Saved data entries
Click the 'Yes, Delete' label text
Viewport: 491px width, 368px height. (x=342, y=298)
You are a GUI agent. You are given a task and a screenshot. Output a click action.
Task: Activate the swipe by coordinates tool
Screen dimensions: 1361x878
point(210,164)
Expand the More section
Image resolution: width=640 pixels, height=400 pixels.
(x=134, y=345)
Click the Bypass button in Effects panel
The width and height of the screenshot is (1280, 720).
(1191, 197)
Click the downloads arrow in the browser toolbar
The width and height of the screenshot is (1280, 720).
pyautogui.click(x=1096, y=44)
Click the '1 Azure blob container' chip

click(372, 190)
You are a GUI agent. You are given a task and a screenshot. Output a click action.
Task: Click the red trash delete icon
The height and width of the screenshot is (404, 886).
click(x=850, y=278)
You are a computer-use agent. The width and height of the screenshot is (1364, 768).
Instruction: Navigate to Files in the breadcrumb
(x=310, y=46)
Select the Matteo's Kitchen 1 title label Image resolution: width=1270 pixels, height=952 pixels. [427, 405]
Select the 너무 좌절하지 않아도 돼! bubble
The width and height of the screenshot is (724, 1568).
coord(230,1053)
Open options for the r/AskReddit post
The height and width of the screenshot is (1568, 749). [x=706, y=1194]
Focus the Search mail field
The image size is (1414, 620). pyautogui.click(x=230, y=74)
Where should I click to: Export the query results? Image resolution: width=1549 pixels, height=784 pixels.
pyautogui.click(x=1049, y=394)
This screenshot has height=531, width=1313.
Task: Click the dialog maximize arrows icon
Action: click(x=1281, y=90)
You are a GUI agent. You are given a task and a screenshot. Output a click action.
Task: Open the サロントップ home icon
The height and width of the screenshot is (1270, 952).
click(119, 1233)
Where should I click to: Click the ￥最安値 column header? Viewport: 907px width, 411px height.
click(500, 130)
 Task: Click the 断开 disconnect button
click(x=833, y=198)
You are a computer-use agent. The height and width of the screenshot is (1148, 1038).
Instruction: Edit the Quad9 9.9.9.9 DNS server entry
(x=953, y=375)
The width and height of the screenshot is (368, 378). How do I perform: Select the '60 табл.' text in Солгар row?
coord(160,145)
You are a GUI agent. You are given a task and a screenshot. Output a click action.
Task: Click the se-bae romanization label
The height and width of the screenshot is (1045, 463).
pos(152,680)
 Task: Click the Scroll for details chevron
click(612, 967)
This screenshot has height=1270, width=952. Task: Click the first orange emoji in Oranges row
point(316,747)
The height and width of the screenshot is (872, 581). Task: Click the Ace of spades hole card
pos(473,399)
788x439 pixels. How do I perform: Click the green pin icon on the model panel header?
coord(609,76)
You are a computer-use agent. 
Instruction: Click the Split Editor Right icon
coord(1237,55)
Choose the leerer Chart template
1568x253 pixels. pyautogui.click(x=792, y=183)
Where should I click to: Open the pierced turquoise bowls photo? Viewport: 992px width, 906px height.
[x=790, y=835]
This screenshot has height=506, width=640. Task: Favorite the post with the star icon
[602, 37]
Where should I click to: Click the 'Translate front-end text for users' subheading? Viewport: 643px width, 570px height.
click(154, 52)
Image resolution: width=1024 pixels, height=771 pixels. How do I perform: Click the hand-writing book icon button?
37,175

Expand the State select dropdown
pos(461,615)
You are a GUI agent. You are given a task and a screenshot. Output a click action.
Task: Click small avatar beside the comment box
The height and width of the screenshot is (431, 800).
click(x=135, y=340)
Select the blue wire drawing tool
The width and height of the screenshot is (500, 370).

▶ _Exercise description_: Every record needs to be reproduced exactly, with none skipped.

▶ _Task solution_:
Click the 'Yes, Delete' label text
Viewport: 491px width, 368px height. (x=342, y=298)
You are a GUI agent. You are given a task and a screenshot. Output a click action.
Task: Activate the swipe by coordinates tool
Screen dimensions: 1361x878
point(210,164)
Expand the More section
Image resolution: width=640 pixels, height=400 pixels.
(x=134, y=345)
Click the Bypass button in Effects panel
The width and height of the screenshot is (1280, 720).
(1191, 197)
Click the downloads arrow in the browser toolbar
The width and height of the screenshot is (1280, 720).
pyautogui.click(x=1096, y=44)
Click the '1 Azure blob container' chip

click(372, 190)
You are a GUI agent. You are given a task and a screenshot. Output a click action.
Task: Click the red trash delete icon
The height and width of the screenshot is (404, 886).
click(x=850, y=278)
You are a computer-use agent. The width and height of the screenshot is (1364, 768).
Instruction: Navigate to Files in the breadcrumb
(x=310, y=46)
Select the Matteo's Kitchen 1 title label Image resolution: width=1270 pixels, height=952 pixels. [427, 405]
Select the 너무 좌절하지 않아도 돼! bubble
The width and height of the screenshot is (724, 1568).
coord(230,1053)
Open options for the r/AskReddit post
The height and width of the screenshot is (1568, 749). [x=706, y=1194]
Focus the Search mail field
The image size is (1414, 620). pyautogui.click(x=230, y=74)
Where should I click to: Export the query results? Image resolution: width=1549 pixels, height=784 pixels.
pyautogui.click(x=1049, y=394)
This screenshot has height=531, width=1313.
Task: Click the dialog maximize arrows icon
Action: click(x=1281, y=90)
You are a GUI agent. You are given a task and a screenshot. Output a click action.
Task: Open the サロントップ home icon
The height and width of the screenshot is (1270, 952).
click(119, 1233)
Where should I click to: Click the ￥最安値 column header? Viewport: 907px width, 411px height.
click(500, 130)
 Task: Click the 断开 disconnect button
click(x=833, y=198)
You are a computer-use agent. The height and width of the screenshot is (1148, 1038).
Instruction: Edit the Quad9 9.9.9.9 DNS server entry
(x=953, y=375)
The width and height of the screenshot is (368, 378). How do I perform: Select the '60 табл.' text in Солгар row?
coord(160,145)
You are a GUI agent. You are given a task and a screenshot. Output a click action.
Task: Click the se-bae romanization label
The height and width of the screenshot is (1045, 463).
pos(152,680)
 Task: Click the Scroll for details chevron
click(612, 967)
This screenshot has height=1270, width=952. Task: Click the first orange emoji in Oranges row
point(316,747)
The height and width of the screenshot is (872, 581). Task: Click the Ace of spades hole card
pos(473,399)
788x439 pixels. How do I perform: Click the green pin icon on the model panel header?
coord(609,76)
You are a computer-use agent. 
Instruction: Click the Split Editor Right icon
coord(1237,55)
Choose the leerer Chart template
1568x253 pixels. pyautogui.click(x=792, y=183)
Where should I click to: Open the pierced turquoise bowls photo? Viewport: 992px width, 906px height.
[x=790, y=835]
This screenshot has height=506, width=640. Task: Favorite the post with the star icon
[602, 37]
Where should I click to: Click the 'Translate front-end text for users' subheading? Viewport: 643px width, 570px height.
click(154, 52)
Image resolution: width=1024 pixels, height=771 pixels. How do I perform: Click the hand-writing book icon button?
37,175

Expand the State select dropdown
pos(461,615)
You are a GUI agent. You are given a task and a screenshot. Output a click action.
Task: Click small avatar beside the comment box
The height and width of the screenshot is (431, 800).
click(x=135, y=340)
Select the blue wire drawing tool
The width and height of the screenshot is (500, 370).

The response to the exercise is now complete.